Plus, now that real estate has had so much interest from investors, asset values move quicker than they have in the past. Add in uncertainty about rates, and it makes it even more challenging to reach a consensus between buyer and seller.
“[Real estate] is way more liquid than it's ever been, so these price movements are going to be very fluid," Gigliotti said. "How quickly does the investment sales market adjust for price and get sellers and buyers meeting in the middle and deciding to trade?”
Longtime players are also quick to point out that rates are still far lower than they were in decades past.
“I've seen this rodeo before,” Himmel + Meringoff Properties partner Leslie Himmel said at Bisnow’s State of the New York City Office Market event last week. “I think everyone has to take a deep breath and not be deer in the headlights. Just keep going about your business, be patient.”
Marx Realty CEO Craig Deitelzweig is expecting the current environment to help in the quest for assets. His New York company is on the hunt to acquire office buildings in New York, D.C., Atlanta and Austin, and while the math on deals has changed, he expects the environment will benefit those looking to buy.

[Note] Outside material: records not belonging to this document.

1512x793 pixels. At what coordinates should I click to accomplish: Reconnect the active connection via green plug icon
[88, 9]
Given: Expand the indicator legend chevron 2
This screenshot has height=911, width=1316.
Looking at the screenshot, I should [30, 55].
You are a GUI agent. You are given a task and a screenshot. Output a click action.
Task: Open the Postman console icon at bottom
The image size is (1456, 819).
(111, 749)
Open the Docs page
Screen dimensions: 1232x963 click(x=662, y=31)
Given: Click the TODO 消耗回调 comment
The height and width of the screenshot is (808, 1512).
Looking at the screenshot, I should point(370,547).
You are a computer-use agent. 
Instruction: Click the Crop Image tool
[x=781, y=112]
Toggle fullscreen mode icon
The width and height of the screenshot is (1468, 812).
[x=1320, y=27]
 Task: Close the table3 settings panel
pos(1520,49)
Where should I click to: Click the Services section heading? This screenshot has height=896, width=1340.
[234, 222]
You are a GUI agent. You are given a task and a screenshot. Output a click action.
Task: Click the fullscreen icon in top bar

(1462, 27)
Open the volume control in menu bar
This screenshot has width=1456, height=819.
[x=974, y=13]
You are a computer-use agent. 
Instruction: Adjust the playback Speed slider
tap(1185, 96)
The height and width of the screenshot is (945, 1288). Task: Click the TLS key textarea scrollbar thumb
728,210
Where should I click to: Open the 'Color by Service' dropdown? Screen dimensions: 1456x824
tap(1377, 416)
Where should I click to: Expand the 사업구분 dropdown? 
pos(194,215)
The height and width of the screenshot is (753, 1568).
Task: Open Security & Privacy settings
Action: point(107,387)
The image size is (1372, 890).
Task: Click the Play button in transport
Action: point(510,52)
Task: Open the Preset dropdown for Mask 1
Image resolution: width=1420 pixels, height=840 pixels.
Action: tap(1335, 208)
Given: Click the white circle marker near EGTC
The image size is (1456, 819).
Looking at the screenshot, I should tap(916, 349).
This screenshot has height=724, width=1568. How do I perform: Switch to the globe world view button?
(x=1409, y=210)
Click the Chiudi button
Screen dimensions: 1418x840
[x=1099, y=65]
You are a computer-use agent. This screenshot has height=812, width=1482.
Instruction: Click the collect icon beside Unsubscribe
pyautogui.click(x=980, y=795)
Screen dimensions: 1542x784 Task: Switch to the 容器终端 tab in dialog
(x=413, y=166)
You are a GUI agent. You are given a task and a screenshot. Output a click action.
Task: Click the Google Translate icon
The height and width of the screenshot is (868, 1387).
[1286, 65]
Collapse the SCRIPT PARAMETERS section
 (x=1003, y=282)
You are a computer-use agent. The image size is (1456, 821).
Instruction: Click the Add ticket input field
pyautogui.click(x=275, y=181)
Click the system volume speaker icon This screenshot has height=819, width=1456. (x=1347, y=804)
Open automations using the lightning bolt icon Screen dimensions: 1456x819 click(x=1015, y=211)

“We might see assets come to market that might not have been available to us. And then in terms of interest rates, that would just be part of our calculus,” he told Bisnow. “So we'll just have to make sure that we get it for a price that makes sense in order for us to do the improvements with the higher interest rates and still get the returns.”
In the first quarter of the year, some $5.4B in commercial property sold in New York City, putting the market on pace to more than double 2021's investment volume.
But Compass Vice Chair Adelaide Polsinelli said the uncertainty will “cast a shadow” over the market — just as people were feeling comfortable buying once more.
"The market is not stable, the market is trending lower by the day,” she said. “We are in a down cycle, unequivocally."